━━━ Passage given

Sabina Andron

Sabina Andron is a lecturer in architectural history and a PhD candidate at the Bartlett School of Architecture, University College London. Her research focuses on city surface inscriptions such as graffiti and street art, in the context of a semiotics of the built environment. She holds a BA in comparative literature (2008) and an MA in visual culture (2011).

Sabina has presented her work on urban semiotics, surface cultures and the right to the city in the UK, US, Australia and throughout Europe and has shown photographic work in exhibitions in Philadelphia and London. She was a UCL Grand Challenges grantee and organiser of the international Graffiti Sessions conference in 2014, and a British Council fellow at the Venice Architecture Biennale in 2016.

━━━━━━
━━━ Data excerpt

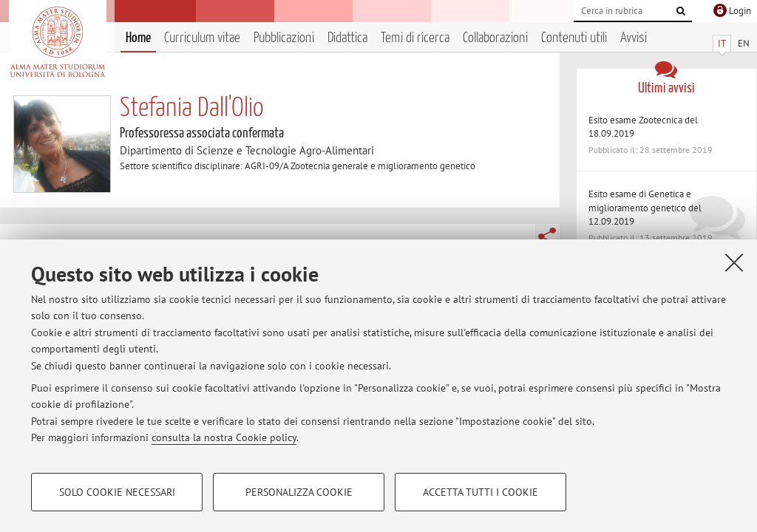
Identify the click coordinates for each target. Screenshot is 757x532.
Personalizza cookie (299, 492)
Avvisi (634, 38)
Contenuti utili (574, 38)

━━━━━━

Aim of the task. According to the profile of Sabina Andron above, what was she at the Venice Architecture Biennale in 2016?

Result for this exercise. A British Council fellow.